Aggregate Transformation

Applies to: SQL Server SSIS Integration Runtime in Azure Data Factory

The Aggregate transformation applies aggregate functions, such as Average, to column values and copies the results to the transformation output. Besides aggregate functions, the transformation provides the GROUP BY clause, which you can use to specify groups to aggregate across.

Operations

The Aggregate transformation supports the following operations.

Operation Description
Group by Divides datasets into groups. Columns of any data type can be used for grouping. For more information, see GROUP BY (Transact-SQL).
Sum Sums the values in a column. Only columns with numeric data types can be summed. For more information, see SUM (Transact-SQL).
Average Returns the average of the column values in a column. Only columns with numeric data types can be averaged. For more information, see AVG (Transact-SQL).
Count Returns the number of items in a group. For more information, see COUNT (Transact-SQL).
Count distinct Returns the number of unique nonnull values in a group.
Minimum Returns the minimum value in a group. For more information, see MIN (Transact-SQL). In contrast to the Transact-SQL MIN function, this operation can be used only with numeric, date, and time data types.
Maximum Returns the maximum value in a group. For more information, see MAX (Transact-SQL). In contrast to the Transact-SQL MAX function, this operation can be used only with numeric, date, and time data types.

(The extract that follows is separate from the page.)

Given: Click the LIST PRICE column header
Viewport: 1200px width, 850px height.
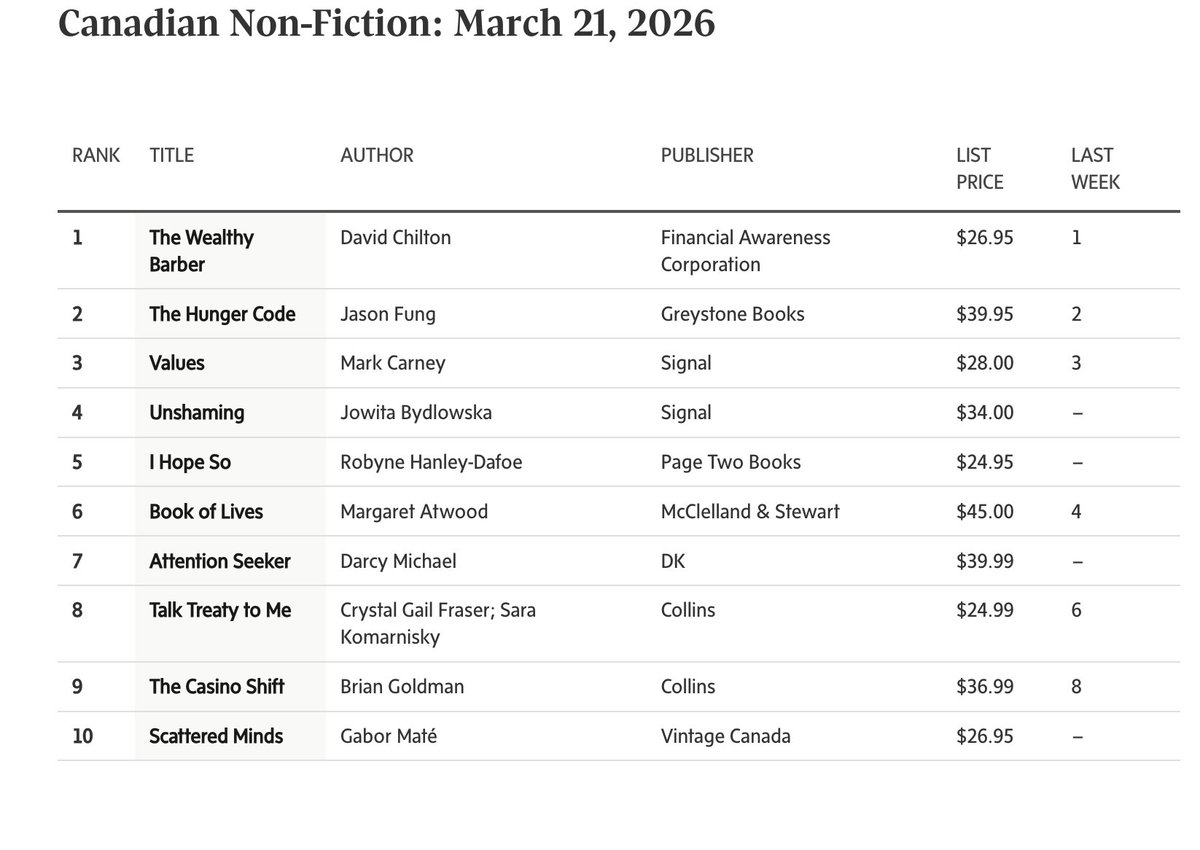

The Aggregate transformation handles null values in the same way as the SQL Server relational database engine. The behavior is defined in the SQL-92 standard. The following rules apply:

  • In a GROUP BY clause, nulls are treated like other column values. If the grouping column contains more than one null value, the null values are put into a single group.

  • In the COUNT (column name) and COUNT (DISTINCT column name) functions, nulls are ignored and the result excludes rows that contain null values in the named column.

  • In the COUNT (*) function, all rows are counted, including rows with null values.

Big Numbers in Aggregates

A column may contain numeric values that require special consideration because of their large value or precision requirements. The Aggregation transformation includes the IsBig property, which you can set on output columns to invoke special handling of big or high-precision numbers. If a column value may exceed 4 billion or a precision beyond a float data type is required, IsBig should be set to 1.

Setting the IsBig property to 1 affects the output of the aggregation transformation in the following ways:

  • The DT_R8 data type is used instead of the DT_R4 data type.

  • Count results are stored as the DT_UI8 data type.

  • Distinct count results are stored as the DT_UI4 data type.

Note

You cannot set IsBig to 1 on columns that are used in the GROUP BY, Maximum, or Minimum operations.

Performance Considerations

The Aggregate transformation includes a set of properties that you can set to enhance the performance of the transformation.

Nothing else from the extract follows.